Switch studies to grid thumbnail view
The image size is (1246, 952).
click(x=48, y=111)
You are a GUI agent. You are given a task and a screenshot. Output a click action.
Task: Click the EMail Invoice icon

══════════════════════════════

## Exercise details
Please reproduce the line containing "The image size is (1246, 952)." and each line after it to the end of the listing, exactly, with nothing added or left out.

## Result below
The image size is (1246, 952).
click(x=48, y=111)
You are a GUI agent. You are given a task and a screenshot. Output a click action.
Task: Click the EMail Invoice icon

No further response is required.